Many of the Company’s contracts involve subcontracts or partnerships with other companies upon which the Company relies to perform a portion of the services the Company must provide to its customers. There is a risk that the Company may have disputes with its subcontractors, including disputes regarding the quality and timeliness of work performed by the subcontractor, customer concerns about the subcontractor, the Company’s failure to extend existing task orders or issue new task orders under a subcontract or the Company’s hiring of personnel of a subcontractor. A failure by one or more of the Company’s subcontractors to satisfactorily provide, on a timely basis, the agreed upon services may materially and adversely impact the Company’s ability to perform its obligations as the prime contractor. Subcontractor performance deficiencies could expose the Company to liability and have a material adverse effect on the Company’s ability to compete for future contracts and orders.
In addition, in connection with certain contracts, the Company commits to certain performance guarantees. The Company’s ability to perform under these guarantees may in part be dependent on the performance of other parties, including partners and subcontractors. If the Company is unable to meet these performance obligations, the performance guarantees could have a material adverse effect on the Company’s product margins and its results of operations, liquidity or financial position.

■ **DIRECTIONS**
A. In the text on subcontractor risks, what could subcontractor performance deficiencies expose the Company to?
B. Write the next part of the text on subcontractor and performance-guarantee risks.
None of the records are needed.

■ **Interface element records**
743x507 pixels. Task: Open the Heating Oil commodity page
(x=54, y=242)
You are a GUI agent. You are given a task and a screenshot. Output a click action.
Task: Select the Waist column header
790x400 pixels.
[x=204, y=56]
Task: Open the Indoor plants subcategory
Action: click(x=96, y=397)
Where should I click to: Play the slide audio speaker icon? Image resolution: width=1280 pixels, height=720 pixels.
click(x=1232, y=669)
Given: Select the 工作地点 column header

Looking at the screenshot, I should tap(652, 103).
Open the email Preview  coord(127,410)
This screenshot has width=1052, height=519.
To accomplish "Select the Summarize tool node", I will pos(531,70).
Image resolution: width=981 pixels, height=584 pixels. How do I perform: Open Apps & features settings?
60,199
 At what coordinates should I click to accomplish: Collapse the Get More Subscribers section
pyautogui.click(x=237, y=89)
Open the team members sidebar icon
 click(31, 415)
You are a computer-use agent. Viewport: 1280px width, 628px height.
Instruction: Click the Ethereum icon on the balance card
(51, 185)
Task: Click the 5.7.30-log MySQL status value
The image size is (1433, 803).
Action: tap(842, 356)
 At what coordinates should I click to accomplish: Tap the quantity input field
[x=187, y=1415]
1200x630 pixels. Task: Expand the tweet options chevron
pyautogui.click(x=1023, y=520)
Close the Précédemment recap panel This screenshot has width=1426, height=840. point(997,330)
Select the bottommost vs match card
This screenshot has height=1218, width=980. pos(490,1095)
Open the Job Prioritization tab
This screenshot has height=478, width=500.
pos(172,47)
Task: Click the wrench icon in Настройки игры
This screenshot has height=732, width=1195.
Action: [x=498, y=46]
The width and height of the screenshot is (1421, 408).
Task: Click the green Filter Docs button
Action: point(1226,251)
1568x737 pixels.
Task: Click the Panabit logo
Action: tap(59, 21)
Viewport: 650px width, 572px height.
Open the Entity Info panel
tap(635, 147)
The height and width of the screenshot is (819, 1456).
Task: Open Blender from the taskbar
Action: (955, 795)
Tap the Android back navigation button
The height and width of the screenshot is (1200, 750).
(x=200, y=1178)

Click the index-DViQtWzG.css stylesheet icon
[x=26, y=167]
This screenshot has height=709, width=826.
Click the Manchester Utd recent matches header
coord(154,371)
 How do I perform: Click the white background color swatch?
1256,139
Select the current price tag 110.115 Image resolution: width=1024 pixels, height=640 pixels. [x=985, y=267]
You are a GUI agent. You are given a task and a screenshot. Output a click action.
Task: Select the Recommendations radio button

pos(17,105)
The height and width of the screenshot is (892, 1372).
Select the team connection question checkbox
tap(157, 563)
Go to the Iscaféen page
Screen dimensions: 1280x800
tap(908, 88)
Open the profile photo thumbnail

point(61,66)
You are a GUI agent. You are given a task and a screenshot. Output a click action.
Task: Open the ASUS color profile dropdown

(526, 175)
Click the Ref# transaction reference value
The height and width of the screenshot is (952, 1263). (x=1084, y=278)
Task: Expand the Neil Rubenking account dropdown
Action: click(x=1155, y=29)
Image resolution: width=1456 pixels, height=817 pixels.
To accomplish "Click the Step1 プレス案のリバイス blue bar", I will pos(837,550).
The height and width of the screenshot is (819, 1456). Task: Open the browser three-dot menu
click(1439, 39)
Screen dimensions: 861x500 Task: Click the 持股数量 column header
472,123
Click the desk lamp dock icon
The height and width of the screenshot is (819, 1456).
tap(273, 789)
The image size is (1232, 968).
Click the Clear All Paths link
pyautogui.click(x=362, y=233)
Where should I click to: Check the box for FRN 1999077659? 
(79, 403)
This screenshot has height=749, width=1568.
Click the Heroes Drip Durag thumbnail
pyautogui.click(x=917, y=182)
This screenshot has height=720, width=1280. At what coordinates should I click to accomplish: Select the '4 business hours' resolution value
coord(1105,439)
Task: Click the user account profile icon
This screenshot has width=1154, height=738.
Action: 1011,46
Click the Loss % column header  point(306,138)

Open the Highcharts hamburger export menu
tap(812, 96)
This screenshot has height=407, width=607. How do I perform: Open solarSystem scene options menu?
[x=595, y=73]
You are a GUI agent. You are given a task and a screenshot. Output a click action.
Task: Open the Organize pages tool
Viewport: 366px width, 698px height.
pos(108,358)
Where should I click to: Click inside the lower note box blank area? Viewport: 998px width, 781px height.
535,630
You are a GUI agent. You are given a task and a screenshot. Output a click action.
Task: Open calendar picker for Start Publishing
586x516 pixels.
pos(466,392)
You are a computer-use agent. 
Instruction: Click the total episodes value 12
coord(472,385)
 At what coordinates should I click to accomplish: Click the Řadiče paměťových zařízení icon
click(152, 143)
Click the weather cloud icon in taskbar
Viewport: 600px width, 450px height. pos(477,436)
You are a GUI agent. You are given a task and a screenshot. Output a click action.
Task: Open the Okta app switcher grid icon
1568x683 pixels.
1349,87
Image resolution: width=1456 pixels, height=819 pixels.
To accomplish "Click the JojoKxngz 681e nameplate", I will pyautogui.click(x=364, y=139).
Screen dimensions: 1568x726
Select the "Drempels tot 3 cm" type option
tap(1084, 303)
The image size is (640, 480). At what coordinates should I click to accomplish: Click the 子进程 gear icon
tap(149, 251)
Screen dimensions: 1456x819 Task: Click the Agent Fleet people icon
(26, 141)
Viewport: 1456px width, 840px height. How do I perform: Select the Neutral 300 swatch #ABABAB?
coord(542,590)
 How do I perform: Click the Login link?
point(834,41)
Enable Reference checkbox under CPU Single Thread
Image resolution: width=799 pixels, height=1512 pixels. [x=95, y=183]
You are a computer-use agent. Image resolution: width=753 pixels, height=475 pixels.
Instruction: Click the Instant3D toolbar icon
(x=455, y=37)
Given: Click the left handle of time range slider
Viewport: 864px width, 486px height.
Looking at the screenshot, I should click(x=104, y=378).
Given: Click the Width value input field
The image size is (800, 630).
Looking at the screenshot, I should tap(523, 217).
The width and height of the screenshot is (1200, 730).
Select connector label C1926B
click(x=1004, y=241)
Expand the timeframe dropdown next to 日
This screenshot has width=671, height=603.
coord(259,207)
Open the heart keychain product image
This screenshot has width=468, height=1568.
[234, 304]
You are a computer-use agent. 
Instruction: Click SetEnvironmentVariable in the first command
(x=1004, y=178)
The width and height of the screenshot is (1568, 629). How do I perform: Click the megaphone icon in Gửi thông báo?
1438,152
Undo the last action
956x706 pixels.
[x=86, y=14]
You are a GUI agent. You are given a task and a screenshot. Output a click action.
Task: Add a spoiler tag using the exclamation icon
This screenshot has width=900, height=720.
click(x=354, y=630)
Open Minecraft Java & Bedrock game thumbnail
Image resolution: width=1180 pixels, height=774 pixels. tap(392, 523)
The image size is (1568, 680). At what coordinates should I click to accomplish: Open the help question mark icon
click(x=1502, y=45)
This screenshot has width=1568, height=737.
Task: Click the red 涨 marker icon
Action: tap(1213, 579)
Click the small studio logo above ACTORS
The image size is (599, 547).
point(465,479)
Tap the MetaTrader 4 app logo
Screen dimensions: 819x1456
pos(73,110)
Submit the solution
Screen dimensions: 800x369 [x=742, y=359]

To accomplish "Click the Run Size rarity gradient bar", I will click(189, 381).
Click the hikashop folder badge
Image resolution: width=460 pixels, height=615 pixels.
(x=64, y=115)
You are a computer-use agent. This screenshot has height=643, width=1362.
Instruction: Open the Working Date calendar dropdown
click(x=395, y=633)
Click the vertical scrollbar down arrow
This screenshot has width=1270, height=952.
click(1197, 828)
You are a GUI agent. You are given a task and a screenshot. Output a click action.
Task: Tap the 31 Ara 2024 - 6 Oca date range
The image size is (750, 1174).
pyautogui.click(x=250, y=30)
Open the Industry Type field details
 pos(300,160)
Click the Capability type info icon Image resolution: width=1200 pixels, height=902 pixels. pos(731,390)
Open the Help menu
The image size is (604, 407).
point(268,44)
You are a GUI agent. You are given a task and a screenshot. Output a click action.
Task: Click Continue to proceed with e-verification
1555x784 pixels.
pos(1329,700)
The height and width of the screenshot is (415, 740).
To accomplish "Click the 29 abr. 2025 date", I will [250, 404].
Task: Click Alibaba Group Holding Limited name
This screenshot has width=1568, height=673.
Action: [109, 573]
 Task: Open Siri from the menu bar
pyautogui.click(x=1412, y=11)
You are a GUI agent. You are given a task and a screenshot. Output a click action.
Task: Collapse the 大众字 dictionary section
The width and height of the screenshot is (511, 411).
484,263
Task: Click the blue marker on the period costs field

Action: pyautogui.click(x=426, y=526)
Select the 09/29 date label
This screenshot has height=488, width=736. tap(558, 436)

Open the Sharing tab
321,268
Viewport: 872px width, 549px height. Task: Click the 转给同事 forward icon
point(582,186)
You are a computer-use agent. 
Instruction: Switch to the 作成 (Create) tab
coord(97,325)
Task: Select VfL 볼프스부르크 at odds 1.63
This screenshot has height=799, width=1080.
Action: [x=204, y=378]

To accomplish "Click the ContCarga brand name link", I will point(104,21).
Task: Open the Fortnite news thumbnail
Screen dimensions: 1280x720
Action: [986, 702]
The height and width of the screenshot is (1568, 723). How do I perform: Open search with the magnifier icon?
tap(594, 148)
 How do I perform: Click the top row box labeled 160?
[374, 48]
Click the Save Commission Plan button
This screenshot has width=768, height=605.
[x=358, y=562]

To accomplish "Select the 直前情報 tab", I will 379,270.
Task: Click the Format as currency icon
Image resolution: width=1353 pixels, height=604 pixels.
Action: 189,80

■ **EXERCISE ANSWERS**
A. Liability, along with a material adverse effect on the Company's ability to compete for future contracts and orders.

B.
In addition, several suppliers are the Company’s sole source of certain components. If a supplier should cease to deliver such components added cost and manufacturing delays could result, which may affect the Company’s ability to meet customer needs and may have an adverse impact on the Company’s profitability.
The Company derives revenues from international sales and is subject to the risks of doing business in foreign countries.
The Company derived approximately 4.8% of its revenues from international sales during the year ended December 31, 2005 and, as a result, is subject to risks of doing business internationally, including:
· changes in regulatory requirements that may adversely affect the Company’s ability to sell certain products or repatriate profits to the United States;
· domestic and foreign government policies, including requirements to expend a portion of program funds locally and governmental industrial cooperation requirements;
· fluctuations in foreign currency exchange rates;
· delays in placing orders;
· the complexity and necessity of using foreign representatives and consultants;
· the uncertainty of adequate and available transportation;
· the uncertainty of the ability of foreign customers to finance purchases;
· uncertainties and restrictions concerning the availability of funding credit or guarantees;
· the imposition of tariffs, embargoes, export controls and other trade restrictions;
· the difficulty of managing and operating an enterprise spread over various countries;
· compliance with a variety of foreign laws, as well as U.S. laws affecting the activities of U.S. companies abroad; and
· economic and geopolitical developments and conditions, including international hostilities, acts of terrorism and governmental reactions, inflation, trade relationships and military and political alliances.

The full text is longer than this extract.